Post by Dr Chris Lloyd
In conjunction with Vera Pawlowsky-Glahn and Juan José Egozcue, two internationally-renowned researchers in compositional data analysis (CODA), I have just published a paper in Annals of the Association of American Geographers (one of the top ranking geographical journals in the world), which shows why percentages cannot be properly analysed with standard statistical methods. Percentages are common in the spatial sciences, but it is not often realised that there are restrictions on how they can be analysed. An obvious example is a regression of one percentage against another – in this case the fitted model may predict values which are smaller than 0 or are larger than 100.

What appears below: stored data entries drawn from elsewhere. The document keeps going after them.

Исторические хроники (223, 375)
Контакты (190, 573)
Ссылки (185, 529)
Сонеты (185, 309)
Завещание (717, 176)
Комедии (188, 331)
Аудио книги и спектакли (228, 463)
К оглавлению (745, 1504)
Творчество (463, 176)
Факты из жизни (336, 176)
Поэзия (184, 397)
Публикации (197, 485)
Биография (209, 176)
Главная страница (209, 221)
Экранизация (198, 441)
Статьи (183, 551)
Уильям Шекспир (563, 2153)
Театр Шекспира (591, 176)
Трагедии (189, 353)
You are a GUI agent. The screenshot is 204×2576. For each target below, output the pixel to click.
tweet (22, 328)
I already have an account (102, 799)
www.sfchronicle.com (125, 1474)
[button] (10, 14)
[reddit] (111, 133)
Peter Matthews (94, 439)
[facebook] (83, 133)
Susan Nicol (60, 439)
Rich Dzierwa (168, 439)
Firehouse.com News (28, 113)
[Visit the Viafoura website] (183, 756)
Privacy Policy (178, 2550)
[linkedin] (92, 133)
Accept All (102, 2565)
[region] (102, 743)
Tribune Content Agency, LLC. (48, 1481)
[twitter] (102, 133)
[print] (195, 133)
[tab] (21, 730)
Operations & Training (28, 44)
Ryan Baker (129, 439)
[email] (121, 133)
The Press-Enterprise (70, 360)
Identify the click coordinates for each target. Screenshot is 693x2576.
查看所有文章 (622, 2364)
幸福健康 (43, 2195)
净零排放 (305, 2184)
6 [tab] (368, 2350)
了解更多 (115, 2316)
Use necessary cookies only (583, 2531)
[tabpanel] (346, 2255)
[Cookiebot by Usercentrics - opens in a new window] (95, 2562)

Percentages and proportions are referred to as compositional data and complete compositions typically sum to 100 (the case for percentages) or one (proportions). The AAAG article focuses on population studies and, using the example of religion in Northern Ireland in 2001, it shows how population data can be transformed into log-ratios; these new data can then be analysed using standard statistical approaches. The case study gives insights into how the population of Northern Ireland is distributed by religion and it shows that the most obvious geographical pattern relates to the ratio of Catholics to Protestants, although there are also distinct relationships between Catholics and individual Protestant denominations. Whether you are a Physical or Human Geographer, or indeed from an entirely different discipline, percentages or proportions should be used with caution and I hope that this paper helps some researchers make more informed choices.